Governments disrupting trade in food and agricultural products

  • National Newswatch

Ottawa-Governments around the world are taking actions to limit the free flow of Canadian agricultural exports and increase farmers’ cost of production and Canada needs to tackle the many challenges that causes, says Cam Dahl, General Manager of Manitoba Pork and Chair of the Agri-food Innovation Council.

Dealing with regulatory competitiveness has become a critical topic as access to markets around the world is being made more difficult and enhancing the competitiveness of farmers in Canada is crucial to the economic sustainability of the agrifood sector, he said. Examples include label requirements on meat sold in the U.S., which will discriminate against Canadian live animal exports, as well as regulations in individual states that spread to others such as California animal welfare regulations.

While the federal government needs to do everything in its power to counter foreign regulations that undermine the competitiveness of Canadian farmers, its own regulatory system can make the problem worse. The carbon tax is not the only policy imposing extraordinary costs on Canadian producers not faced by their competitors, Dahl said.

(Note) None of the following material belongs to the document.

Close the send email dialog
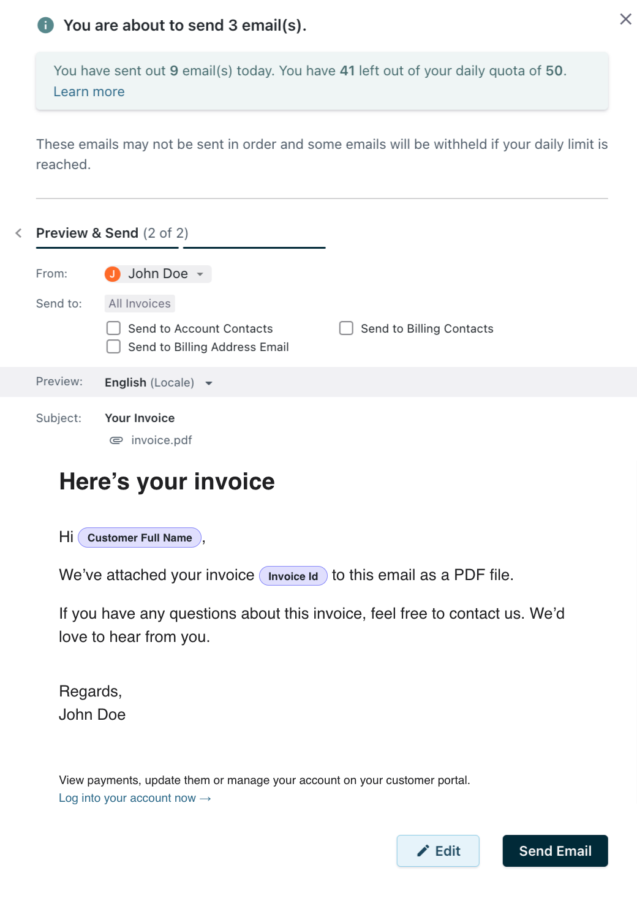The width and height of the screenshot is (637, 898). point(625,19)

“Another example of a regulatory system that is draining away the competitiveness of Canadian agriculture is the approval processes for pesticides, new cropping technologies, animal health products, and animal feed ingredients, overseen by Health Canada. These regulations are long past due for reform.

“Farmers in competing countries like the U.S. have rapid access to new products and technologies, while the slow pace of the regulatory approval process in Canada can block Canadian farmers’ access to innovation. In too many cases companies bringing these new products forward do not even apply to Canada because of the cost and time involved in navigating the Canadian regulatory system.”

Dahl said he was told by an animal health company representative recently that it does business in more than 30 countries and Canada is the costliest and time-consuming country it operates in.

U.S. farmers can use Sodium Metabisulfite to remove the toxins produced by the fusarium fungus that grows on cereal grains to convert infected grains from a waste product into a valuable feed source. Canadian farmers are still waiting for approvals for it. Another product is Carvacrol, which is an essential oil derived from oregano. Scientific research shows it can improve gut health in pigs, increase appetites of young pigs that have recently been weaned, and alleviate diarrhea. “U.S. farmers can use Carvacrol, but Canadian farmers cannot.

“Preventing Canadian farmers from accessing innovations in animal health and nutrition can also stymie other national objectives, like providing alternatives to antibiotics.” he said. “Restrictions on Canadian farmers access to new innovative technologies and animal health products could be significantly reduced if Health Canada were to agree to accept the research and data that go into the approval processes in other countries with a robust regulatory approval system, like the U.S.”

This policy solution has been on the desks of multiple federal health ministers in multiple federal governments. “It is not just products approved in the U.S. before Canada that are a problem. Products approved in Canada but not in the U.S. are of concern because they can become trade barriers, especially in this age of rising protectionism.

“We have seen in the past that individual state governments can use the lack of harmonization as an excuse to block trade. When the North American Free Trade Agreement was first signed, Canada and the U.S. created a process, the Regulatory Cooperation Council (RCC), whose purpose is to increase North American productivity through the harmonization of regulations.”

Treasury Board President Anita Anand has recently held consultations on RCC priorities. “Removing drags on Canadian agricultural productivity and protecting our export markets by expediting approvals for products already scientifically approved by our key trading partner should be at the top of the minister’s priority list,” Dahl said.

“There is much governments can do to spur agricultural productivity and protect our export markets. Regulatory alignment with our largest trading partner should be a top priority for our regulatory and international trade agencies. That could rapidly happen if there was political will.”